Una discussione questa che, a nostro parere, devia l’attenzione della pubblica opinione dal vero problema : difatti, se non si realizza una sostanziale inversione di tendenza, il rischio reale è quello di costruire una scatola più o meno bella e funzionale, ma con all’interno un contenuto inadeguato, in conseguenza del lento e progressivo decadimento della offerta dei servizi e delle prestazioni erogate a cui stiamo assistendo da un po’ di tempo a questa parte.
Fino a qualche anno fa la qualità dell’offerta sanitaria nella nostra regione e, in particolare, nella zona sud del Lagonegrese, è stata di buon livello e la elevata migrazione attiva dalle regioni viciniori ne costituiva la prova. Pur con alcune inevitabili criticità, la risposta alla domanda di salute poteva definirsi più che accettabile, sia nei tempi che nella qualità delle prestazioni, sia sul versante delle attività territoriali ( prevenzione, assistenza primaria, consultori familiari etc) che di quelle ospedaliere.
La contingenza economica e la normativa nazionale, insieme con le evidenti difficoltà di alcuni presidi ospedalieri regionali e, soprattutto, la necessità di implementare le attività dell’Ospedale di riferimento regionale, hanno reso necessaria una rimodulazione dell’organizzazione ospedaliera regionale che, purtroppo, si è tradotta in una legge di riordino che, lungi dal risolvere le criticità presenti nei diversi territori, ha dato una risposta che ha contribuito a tamponare solo le emergenze economiche.
Ma la realtà delle cose ha dimostrato, a quasi tre anni dall’approvazione della legge 2 del 2017, che il previsto obiettivo di razionalizzazione e rilancio dei presidi ospedalieri regionali non è stato raggiunto, anzi!
In particolare la zona sud della Basilicata ha subito una particolare penalizzazione, considerate le buone performances ottenute fino a quel momento dall’ospedale del Lagonegrese ( basti solo pensare che aveva un deficit di bilancio pari quasi a zero rispetto agli altri presidi regionali e che il rapporto tra la migrazione attiva e quella passiva era nettamente a favore della prima), che, oltre a tante altre motivazioni, lo avrebbero reso meritevole di essere individuato come DEA di primo livello, mantenendolo nell’ambito dell’Azienda sanitaria, al pari dell’ospedale di Matera.

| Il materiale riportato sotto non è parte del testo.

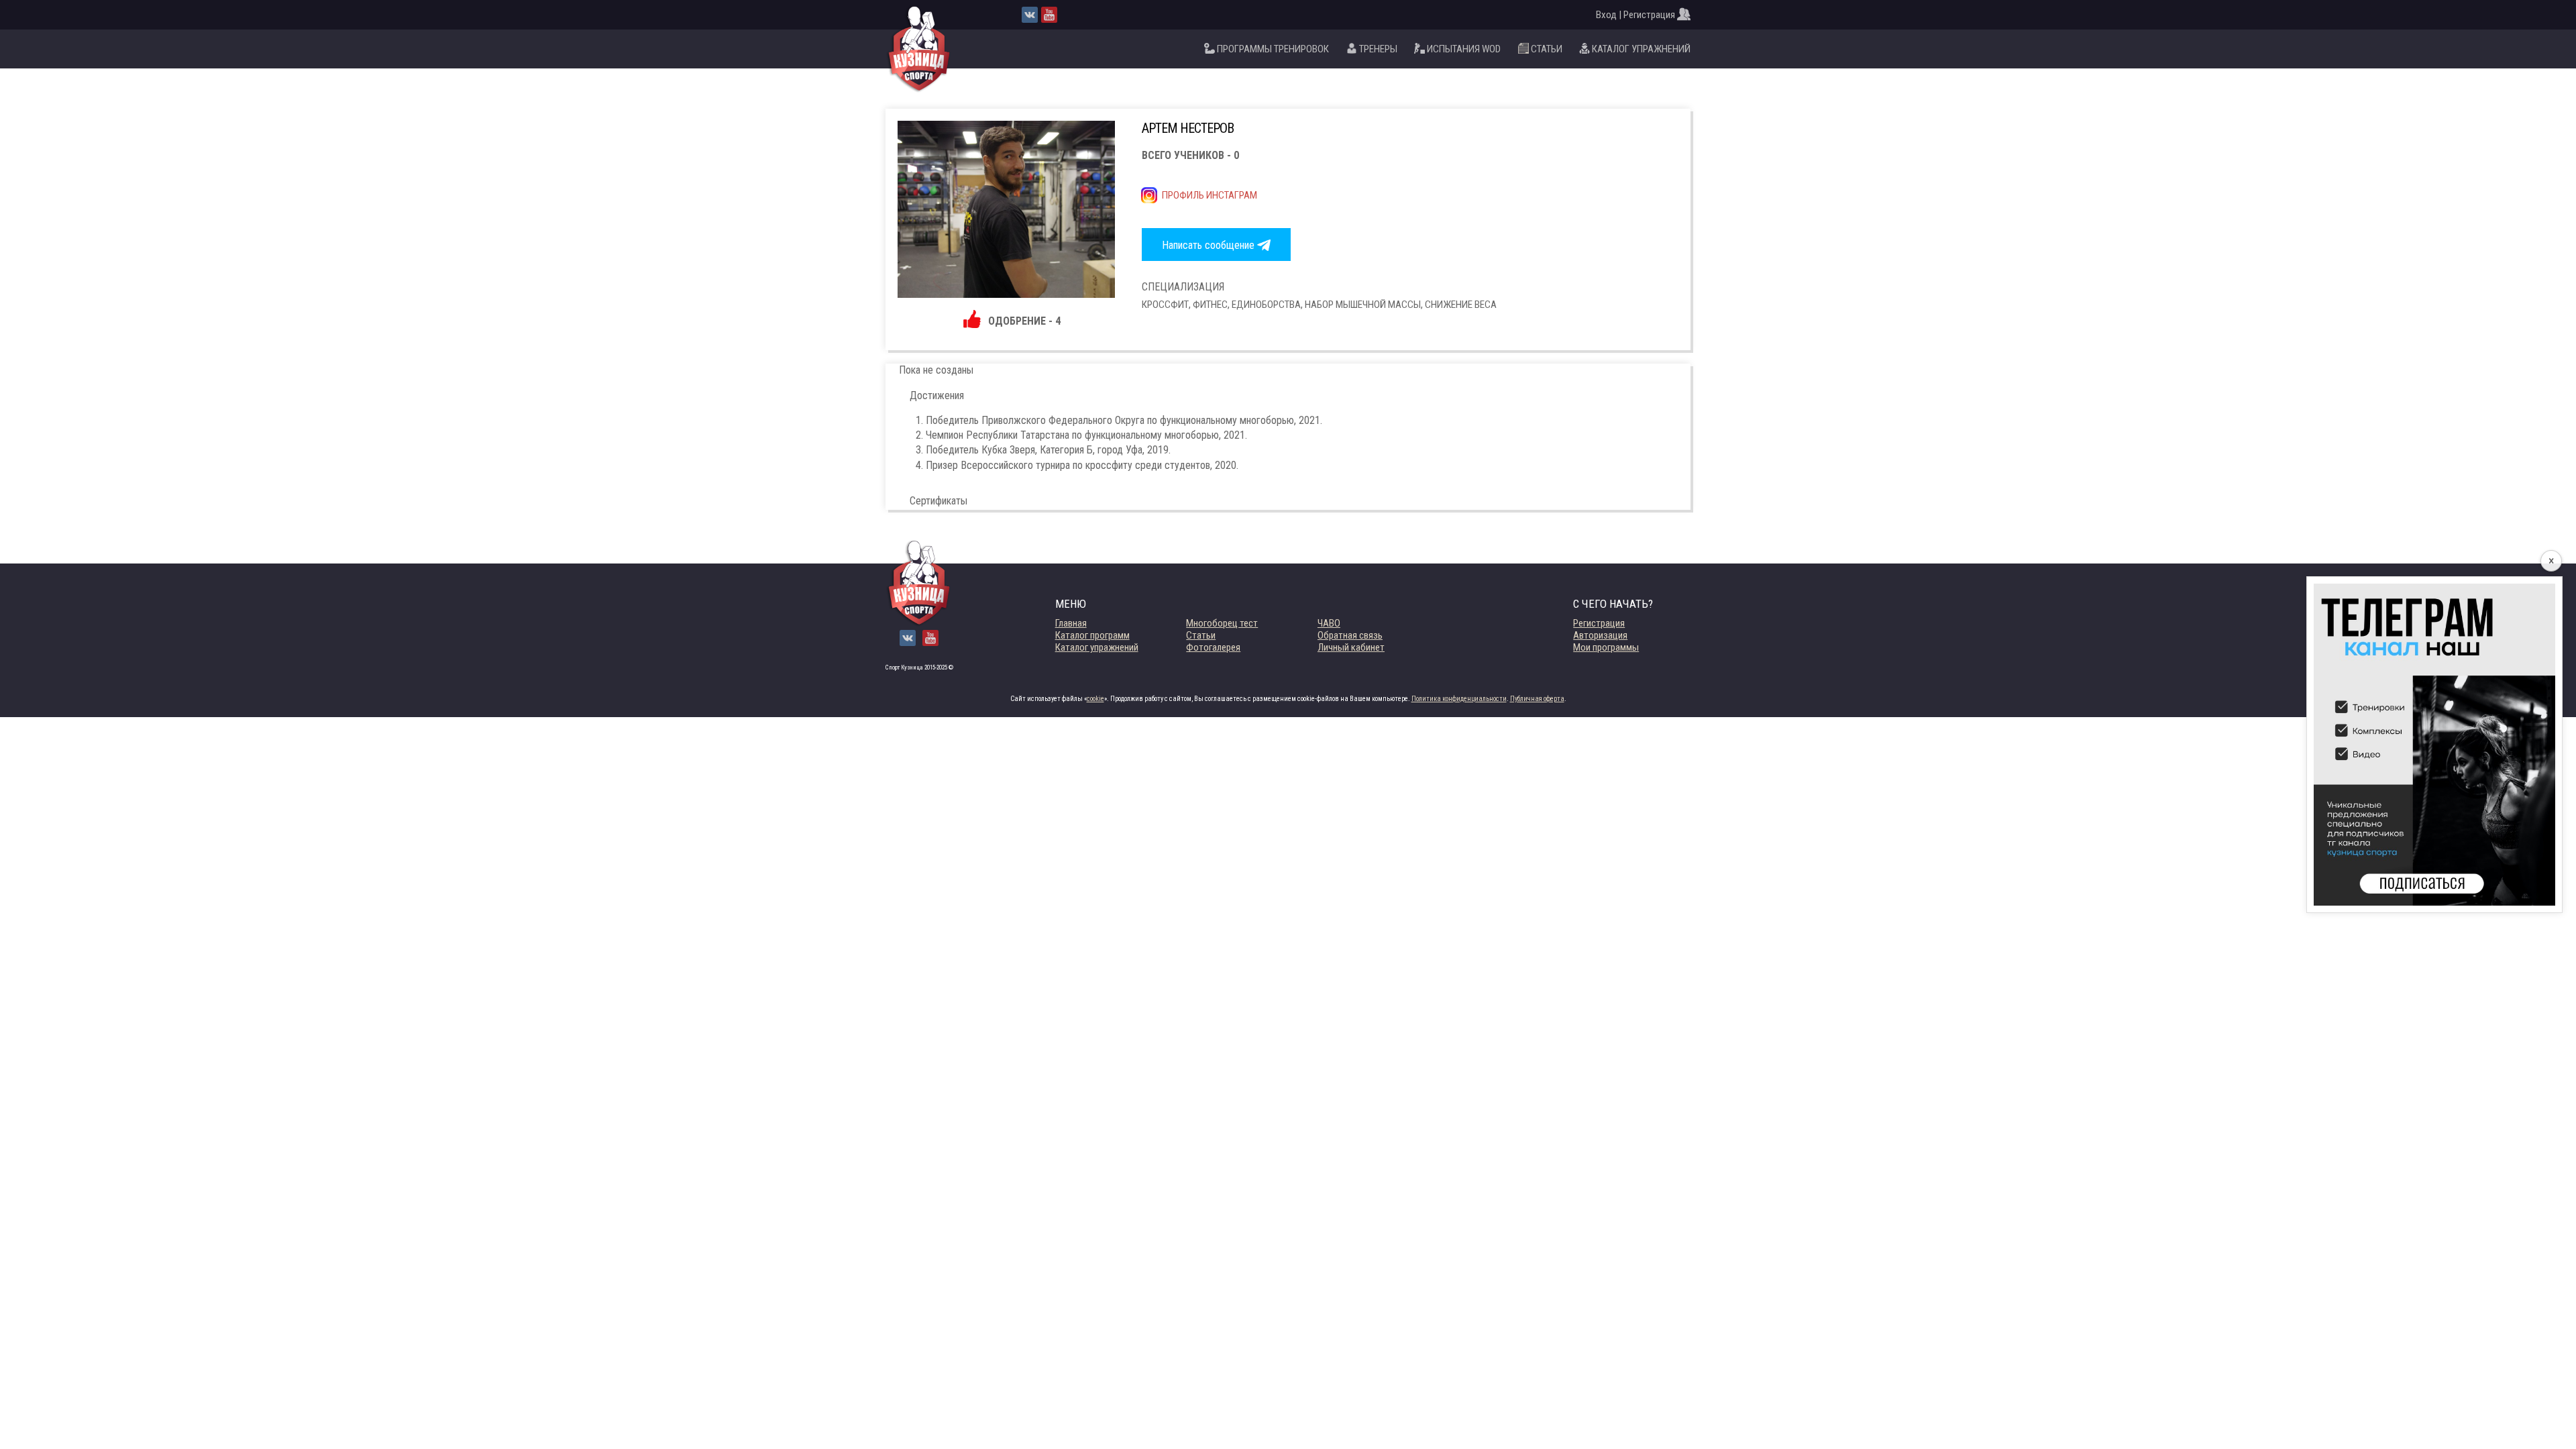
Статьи (1201, 635)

Di fronte alla evidenza di un sostanziale fallimento della legge di riordino ospedaliero, ritenuta necessaria dalla scorsa amministrazione regionale ed individuata come l’unica risposta possibile per far fronte a quanto previsto dalla normativa nazionale, la risposta della attuale giunta regionale, insediatasi ormai da più di otto mesi, è stata praticamente assente, caratterizzandosi per assenza di capacità di programmazione ed un immobilismo che rasenta la catatonia allorché non si riesce ad assumere alcuna decisione, nell’ambito della commissione sanità, più volte convocata , neppure in merito alle modalità di realizzazione della nuova struttura ospedaliera.
Il SENTIMENT che accomuna gli utenti e gli operatori è quello della percezione di un progressivo peggioramento dei servizi, ma, sicuramente, non è opportuno affidarsi alle sensazioni, ma ai dati di fatto.
E allora analizziamo i fatti e cerchiamo di scattare un’ istantanea delle condizioni in cui versa l’ospedale del Lagonegrese, che, negli ultimi mesi, sta mettendo a rischio la sua stessa sopravvivenza.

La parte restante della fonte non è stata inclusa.